- [Work instruction]
Copy the records below exactly, from the line containing "Open the elektrykon database dropdown" through the last line, and leave out every picture.

[Collected data entries]
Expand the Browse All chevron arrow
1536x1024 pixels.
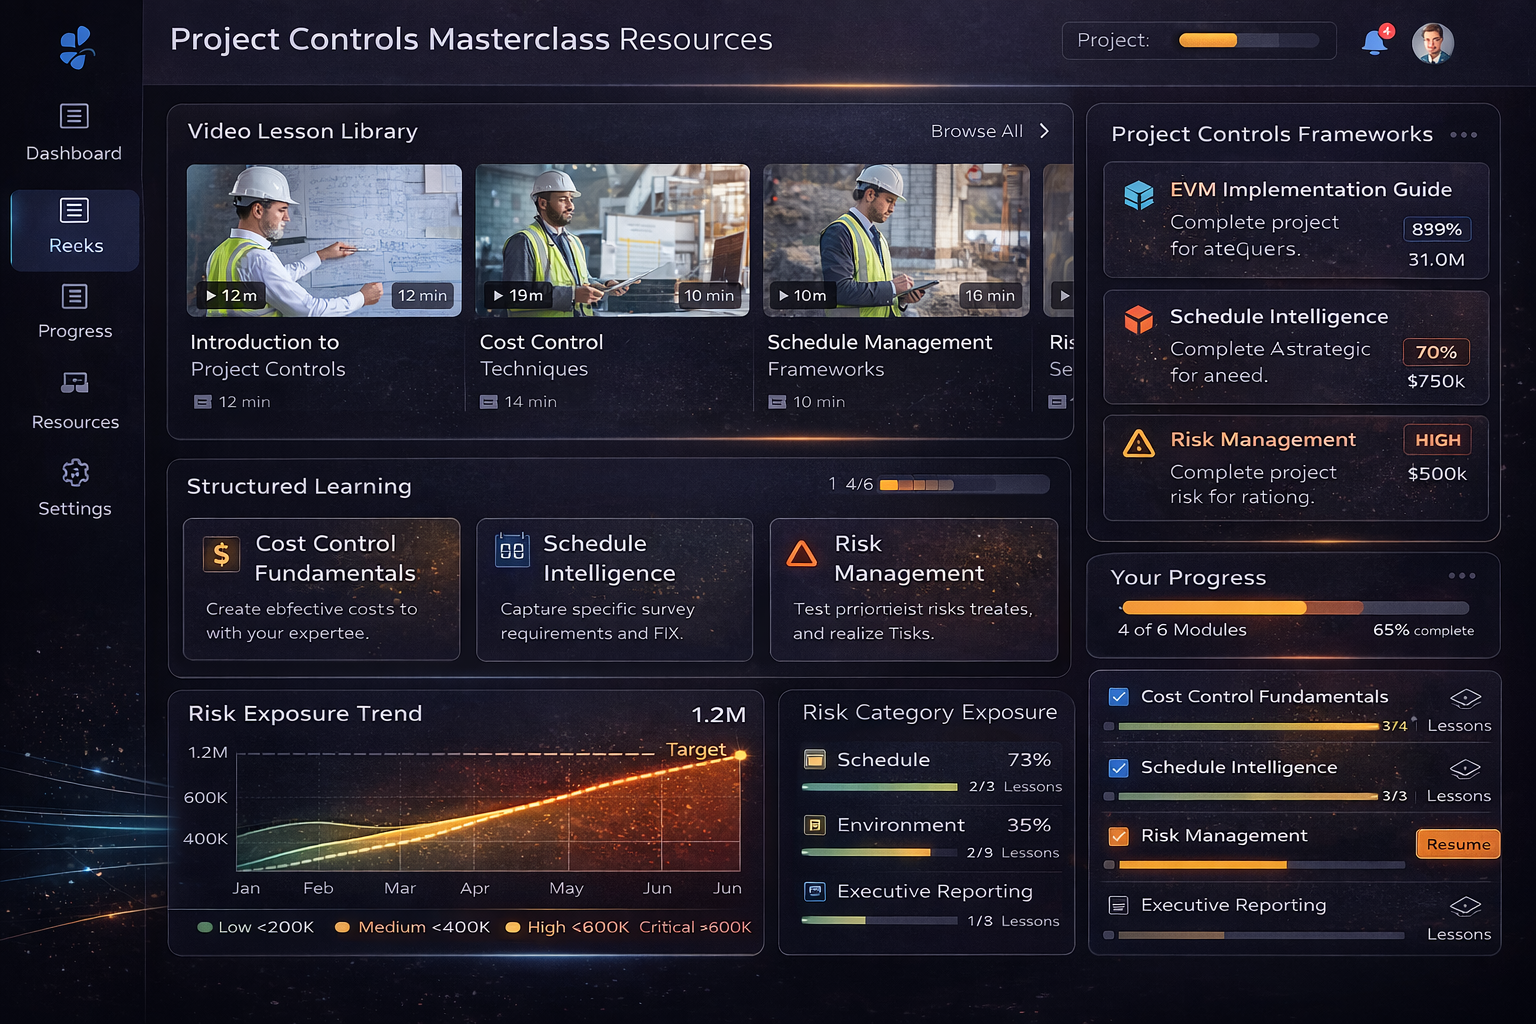coord(1045,131)

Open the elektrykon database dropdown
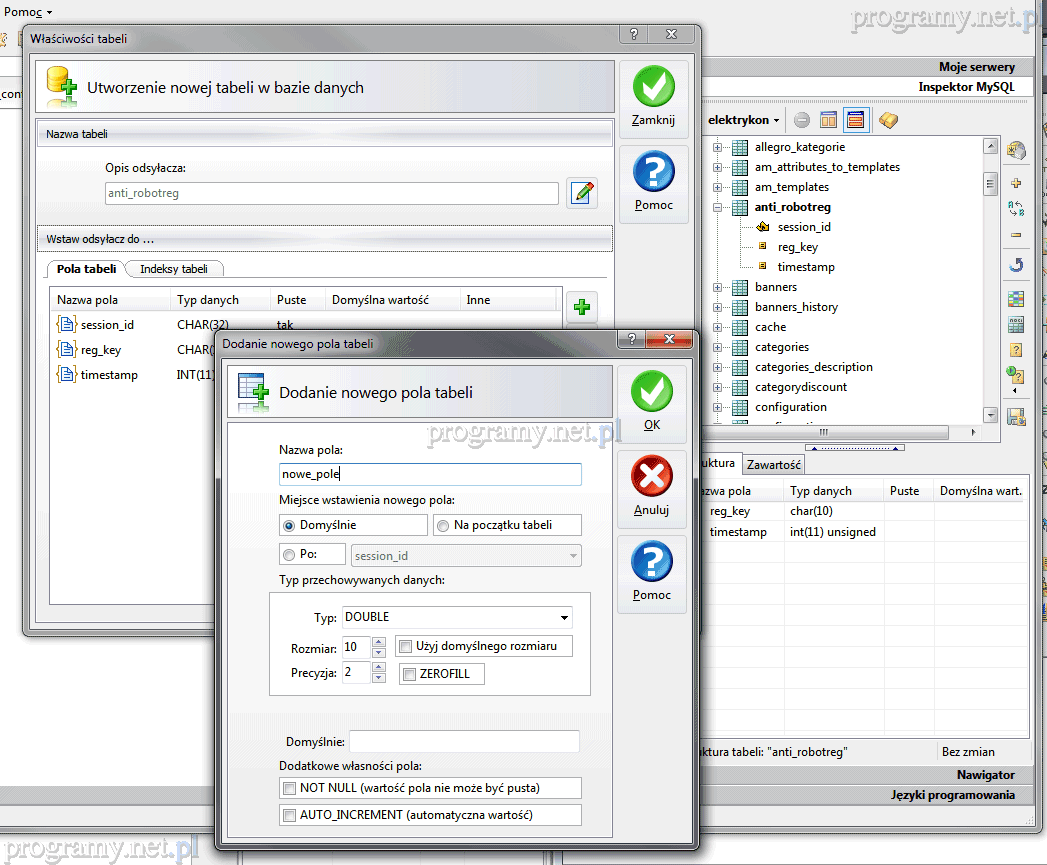pos(744,120)
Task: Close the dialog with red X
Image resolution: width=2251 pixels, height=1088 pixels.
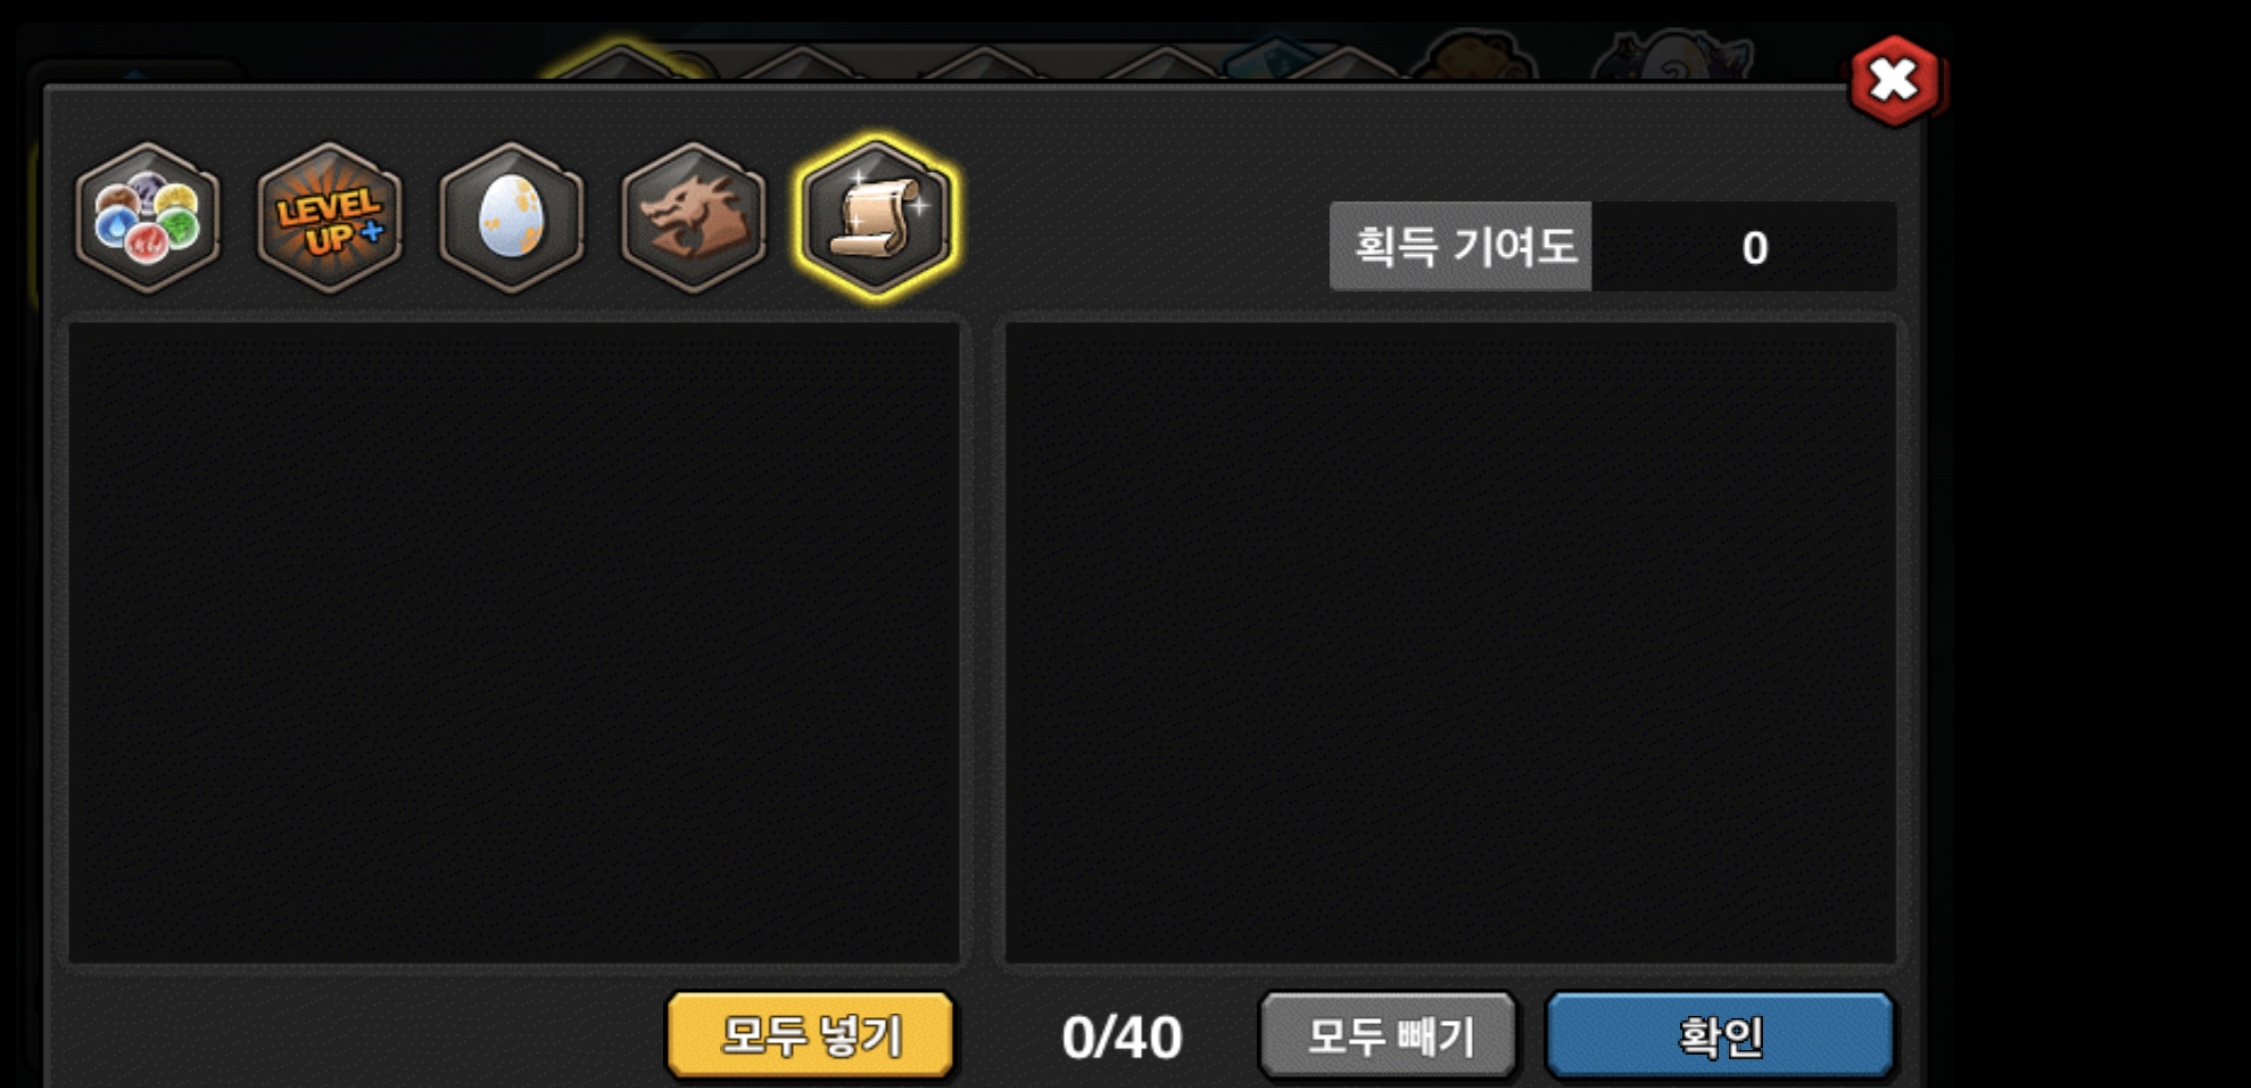Action: coord(1893,80)
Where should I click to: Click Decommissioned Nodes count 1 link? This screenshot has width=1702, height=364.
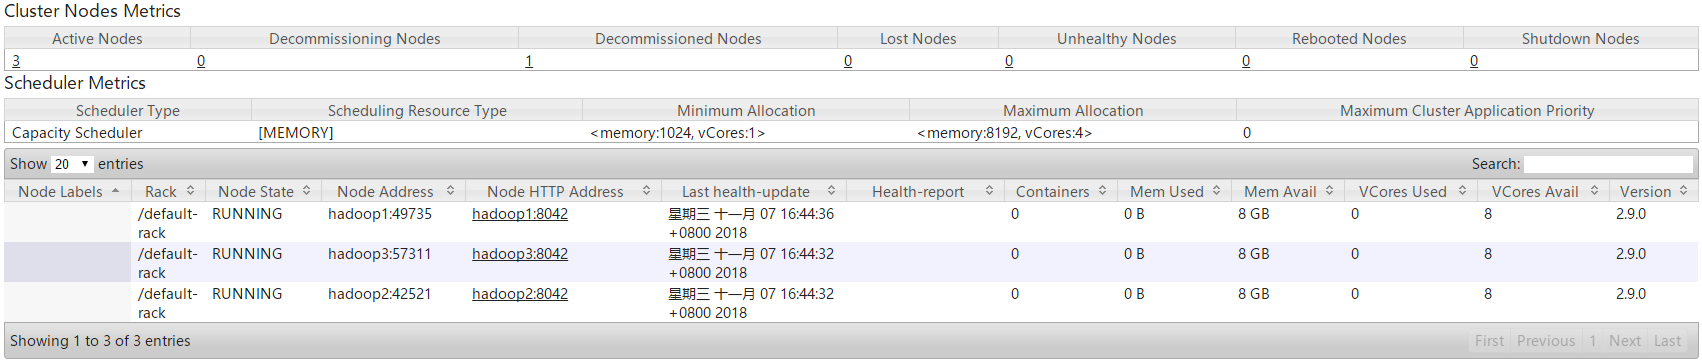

- [Exercise output]
Open the elektrykon database dropdown
pos(744,120)
Task: Close the dialog with red X
Image resolution: width=2251 pixels, height=1088 pixels.
Action: coord(1893,80)
Where should I click to: Click Decommissioned Nodes count 1 link? This screenshot has width=1702, height=364.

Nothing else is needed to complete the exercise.